The model was exposed to a corpus blending biomedical papers and textbooks, aiming to build a robust medical knowledge base. A batch ratio emphasizing more on book tokens is employed to establish comprehensive understanding.

Instruction Tuning:

Leveraging medical consulting conversations, rationale QA, and knowledge graph prompting, this stage aligns the model with medical professionals' instructional expectations.

The model was trained using advanced techniques such as Fully Sharded Data Parallel and gradient checkpointing to leverage large data and computational efficiency.

Results and Implications

The model PMC-LLaMA was evaluated on standard medical QA benchmarks such as PubMedQA, MedMCQA, and USMLE. Maintaining an average accuracy of 64.43%, it outperformed existing models, including ChatGPT, in terms of both precision and reasoning in medical contexts.

The findings indicate that open-source models can be effectively tailored for specialized domains, potentially democratizing access to powerful AI tools in medicine. It also sets a foundation for future research in fine-tuning LLMs for various domain-specific applications, emphasizing the importance of domain knowledge integration.

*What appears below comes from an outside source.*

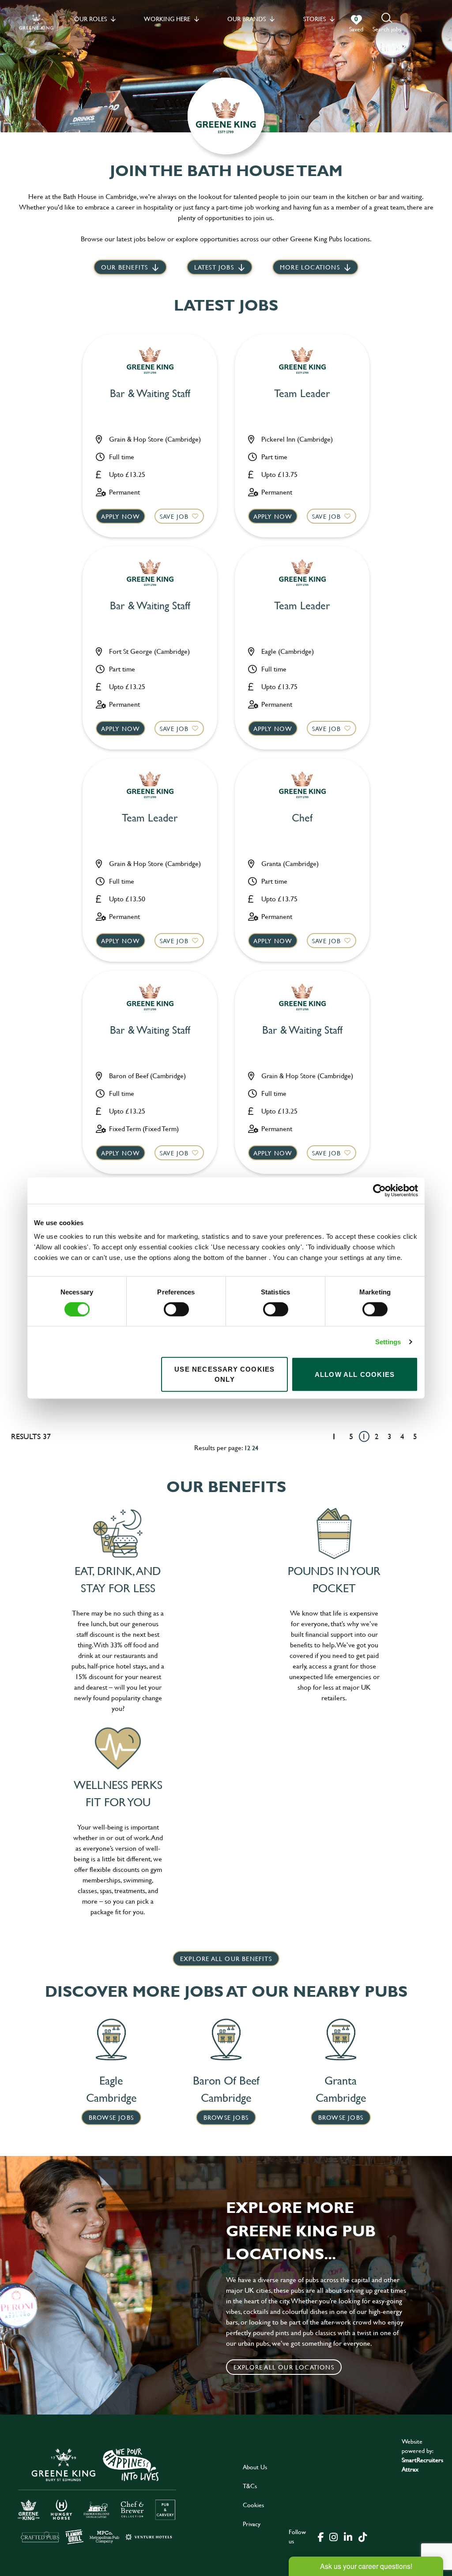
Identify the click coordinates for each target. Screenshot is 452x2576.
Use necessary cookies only (224, 1374)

Conclusion and Future Work

The paper successfully demonstrates the viability of building efficient, open-source LLMs for the medical domain, addressing the current limitations of general LLMs in precision-critical fields. As AI continues to evolve, such approaches can be extended to other specialized domains. Future work could explore further scaling of LLMs for more sophisticated medical applications, enhancing their applicability in real-world clinical settings.

The release of all models, codes, and datasets at the provided GitHub repository underscores a commitment to transparency and collaboration, encouraging further exploration and refinement in the open-source community.